You will want to use VPHOT to get the inst mags.  The reason is that you can set up a sequence and save it.  This is important because there will most likely be double stars in some apertures, and sometimes the aperture will jump to a nearby bright star, but a wrong one.  

Once you like the coef in TG, you can save them into an .ini file.  Then use George's Tranform Applier (TA).  It reads the .ini file from TG, and you have it open an AAVSO Extended format file with your science in it, and Press "Process".  It writes another AAVSO Extended Format file that you can save.  It contains the transformed and raw values for you run.  This file can be loaded into WebObs directly, and you are done. 

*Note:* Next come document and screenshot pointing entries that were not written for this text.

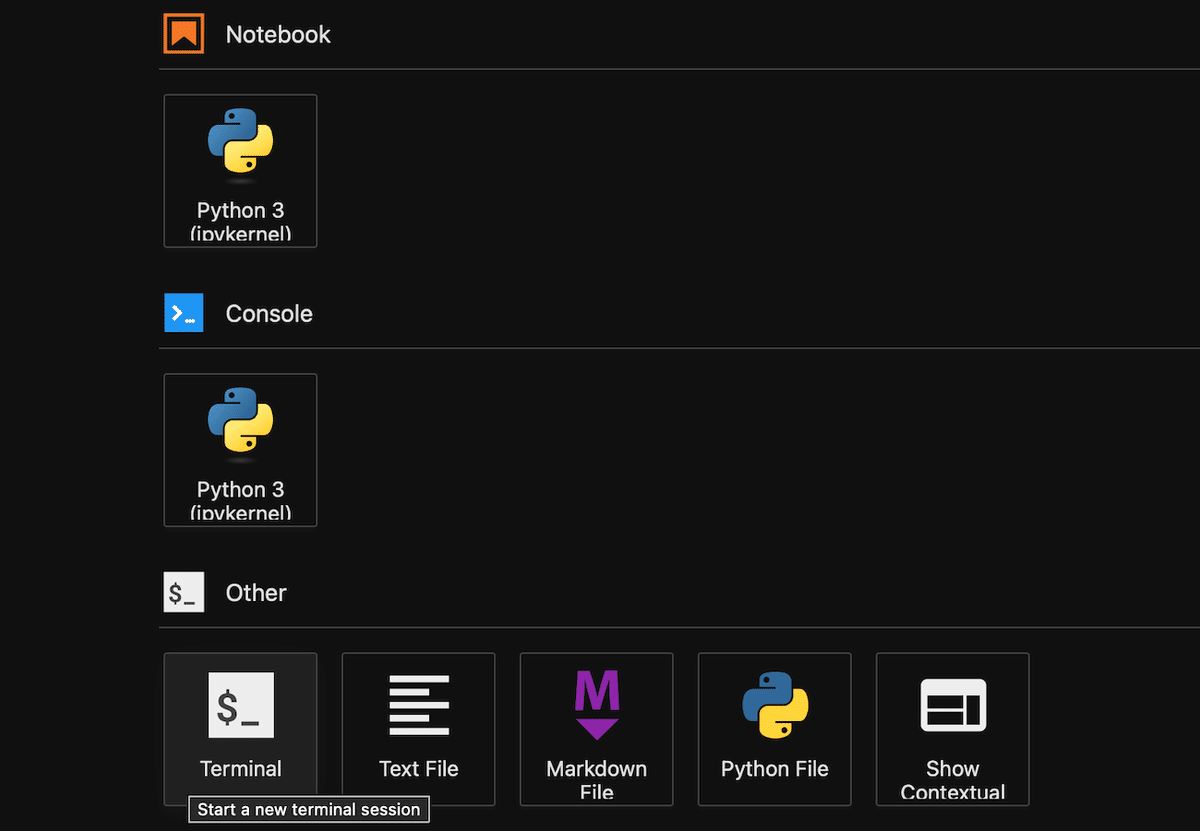The height and width of the screenshot is (831, 1200).
Task: Create a new Markdown File
Action: 596,730
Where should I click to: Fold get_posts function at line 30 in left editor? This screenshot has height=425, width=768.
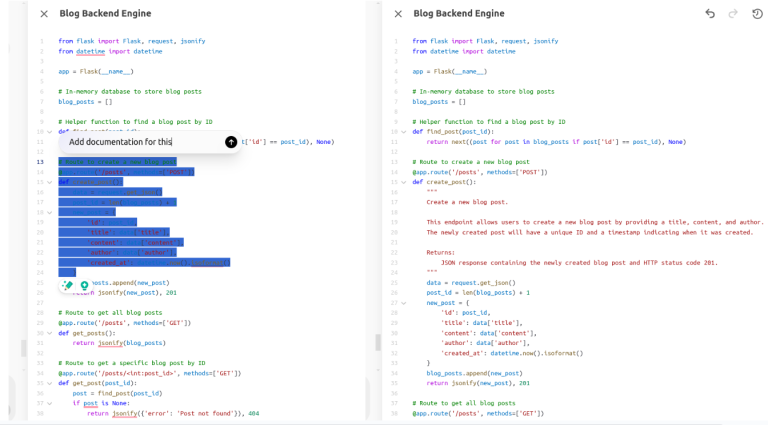tap(50, 333)
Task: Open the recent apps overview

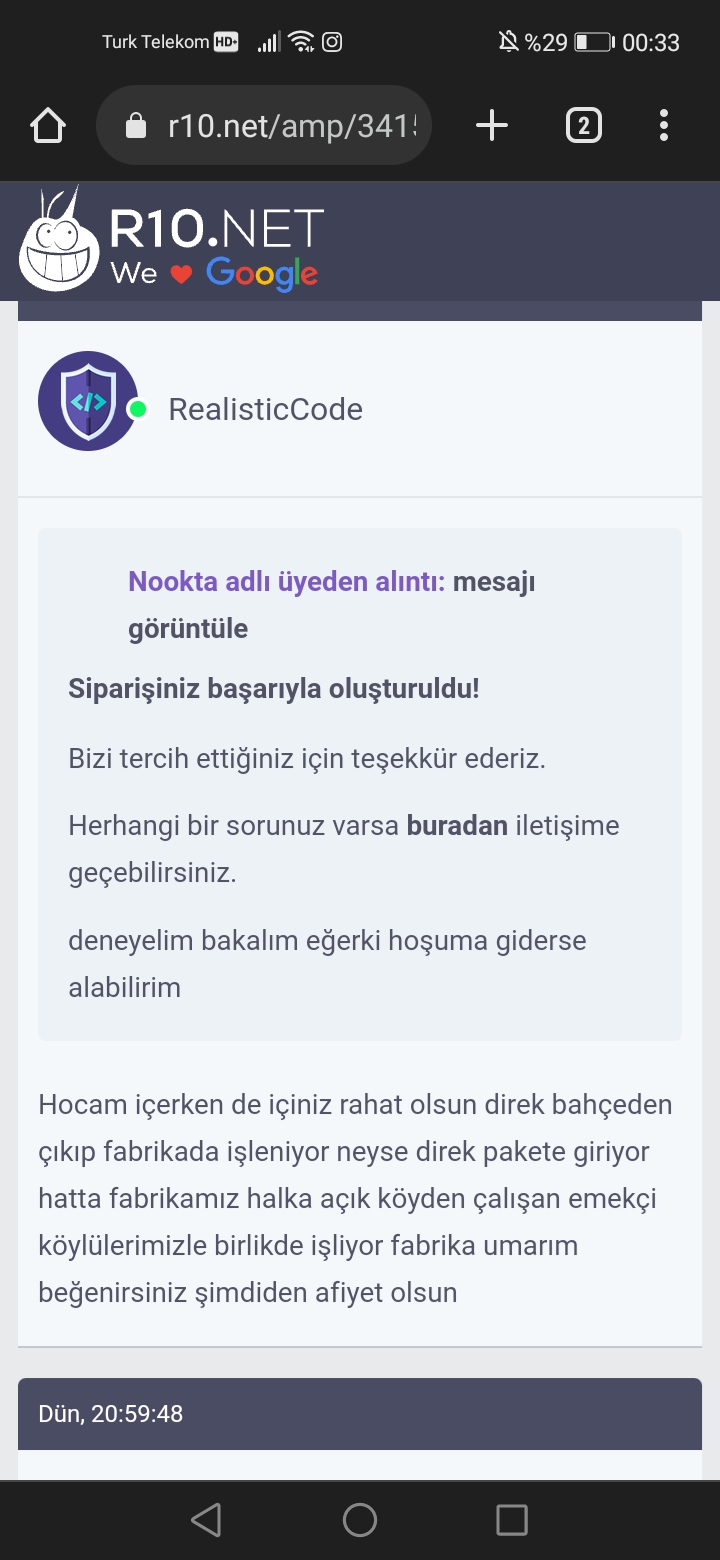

It takes me less than 10 seconds to go from my AAVSO Ext file with untransformed data to the transformed file, and load to WebObs.Its real slick.  Gordon sounds like he will determine your coef for you this time.  You will eventually want to do this yourself.  You are close enough by, that I would be glad to come over the Border sometime and give you a hand, in exchange for a tour of your wonderful observatory.